» **Consegna**
Aggiorna le righe dell'elenco, tutto da quella che contiene "40 $ (258, 1624)" fino a quella che contiene "19 $ (258, 902)", sostituendo "Palermo" con "Milano" e lasciando invariato il resto.

» **Elenco fornito**
---*---
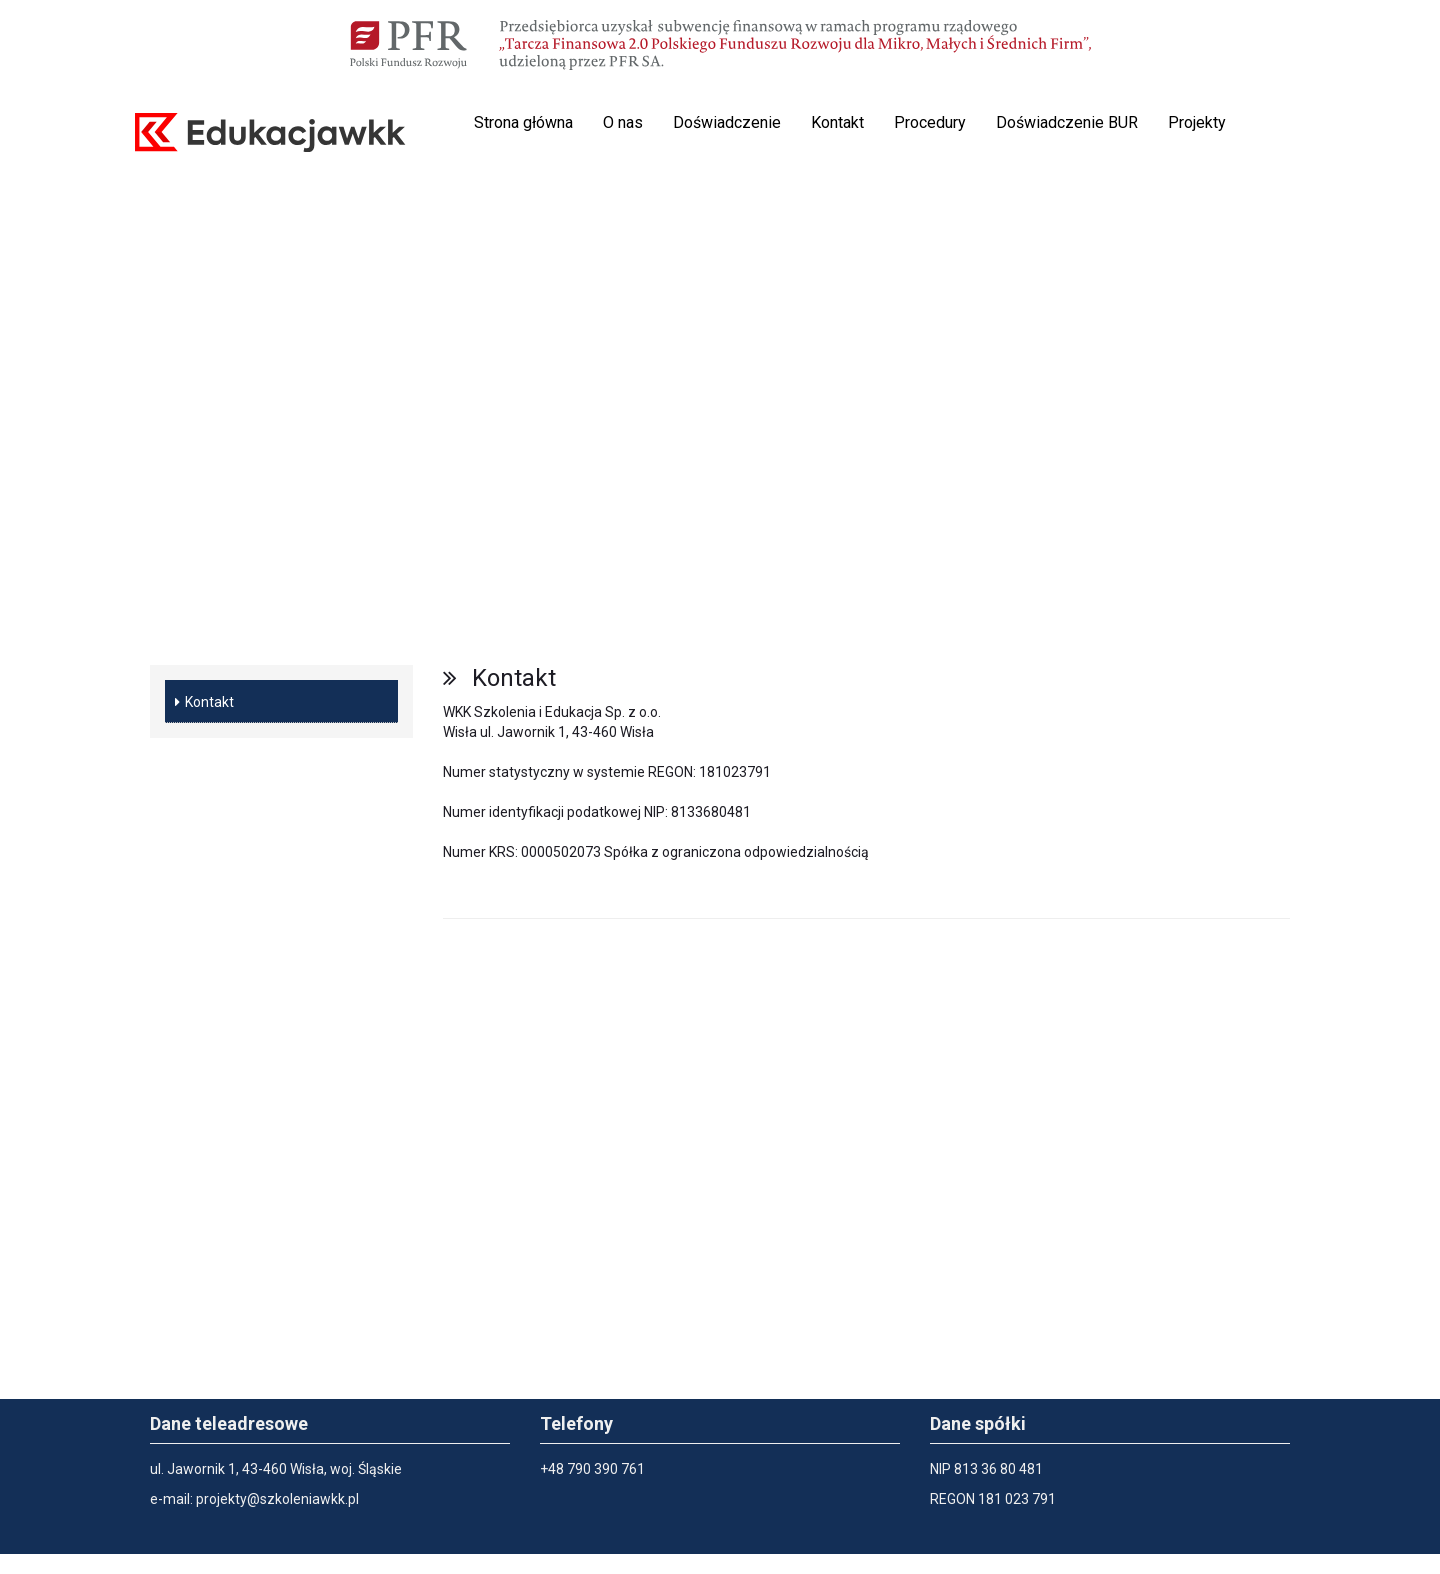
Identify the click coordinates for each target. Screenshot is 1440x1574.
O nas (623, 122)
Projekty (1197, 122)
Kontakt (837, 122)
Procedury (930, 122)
---*---
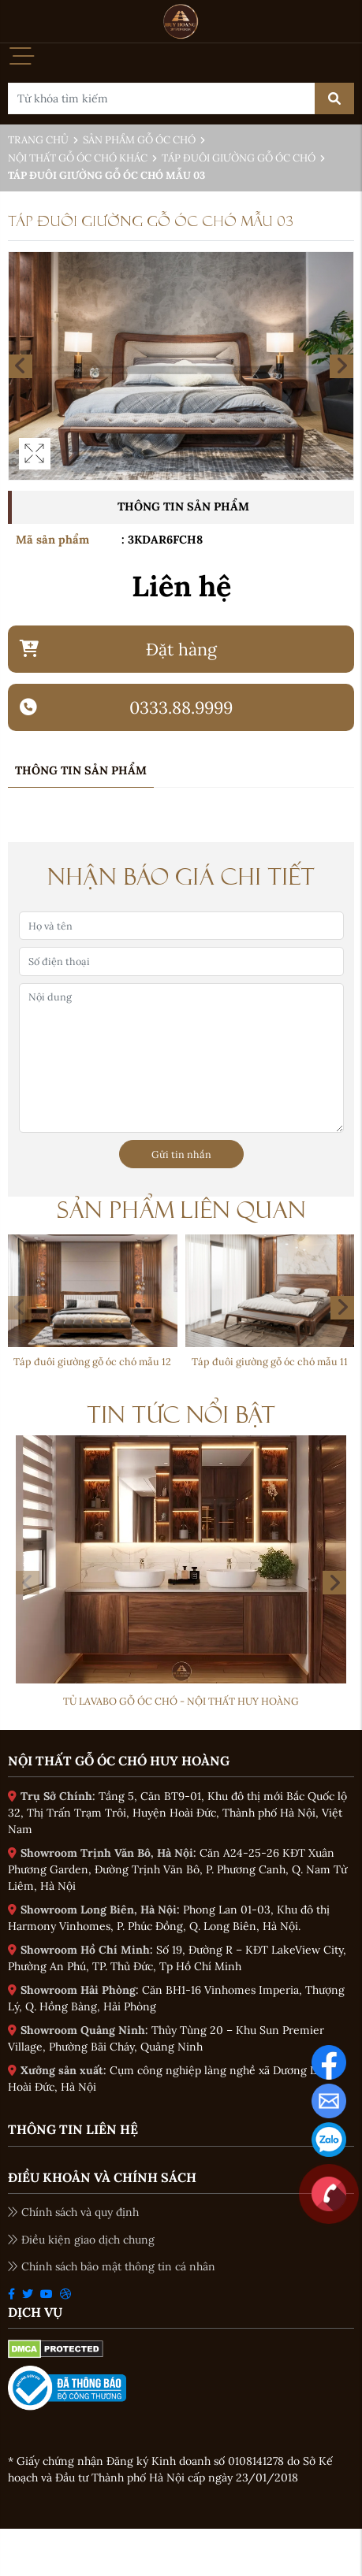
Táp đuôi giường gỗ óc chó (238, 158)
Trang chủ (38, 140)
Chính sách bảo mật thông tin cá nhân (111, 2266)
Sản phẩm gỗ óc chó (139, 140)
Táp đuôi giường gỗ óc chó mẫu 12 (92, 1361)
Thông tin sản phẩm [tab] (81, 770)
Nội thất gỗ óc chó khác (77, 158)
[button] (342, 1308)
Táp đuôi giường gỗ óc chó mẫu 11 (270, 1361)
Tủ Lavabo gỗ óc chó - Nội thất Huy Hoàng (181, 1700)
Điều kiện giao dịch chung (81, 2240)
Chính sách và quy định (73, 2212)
---*---
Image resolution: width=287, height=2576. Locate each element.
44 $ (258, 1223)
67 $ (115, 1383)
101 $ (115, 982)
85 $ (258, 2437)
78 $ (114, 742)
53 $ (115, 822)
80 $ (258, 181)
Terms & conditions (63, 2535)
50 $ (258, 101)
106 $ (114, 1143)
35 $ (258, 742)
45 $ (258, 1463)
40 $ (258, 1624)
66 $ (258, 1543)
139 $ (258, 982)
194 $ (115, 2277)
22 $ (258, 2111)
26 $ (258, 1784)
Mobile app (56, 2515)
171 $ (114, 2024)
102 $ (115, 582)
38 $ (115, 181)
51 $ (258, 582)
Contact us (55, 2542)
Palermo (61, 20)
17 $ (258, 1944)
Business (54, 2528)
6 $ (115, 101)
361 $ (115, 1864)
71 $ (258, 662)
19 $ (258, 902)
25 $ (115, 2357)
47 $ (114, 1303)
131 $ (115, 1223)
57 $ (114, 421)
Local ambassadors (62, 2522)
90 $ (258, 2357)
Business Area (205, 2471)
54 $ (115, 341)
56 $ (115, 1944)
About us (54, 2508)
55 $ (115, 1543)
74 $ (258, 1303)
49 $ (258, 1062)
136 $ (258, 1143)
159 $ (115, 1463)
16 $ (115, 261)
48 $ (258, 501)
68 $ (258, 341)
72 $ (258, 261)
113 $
---*---
» **Risultato**
40 $ (258, 1624)
66 $ (258, 1543)
139 $ (258, 982)
194 $ (115, 2277)
22 $ (258, 2111)
26 $ (258, 1784)
Mobile app (56, 2515)
171 $ (114, 2024)
102 $ (115, 582)
38 $ (115, 181)
51 $ (258, 582)
Contact us (55, 2542)
Milano (61, 20)
17 $ (258, 1944)
Business (54, 2528)
6 $ (115, 101)
361 $ (115, 1864)
71 $ (258, 662)
19 $ (258, 902)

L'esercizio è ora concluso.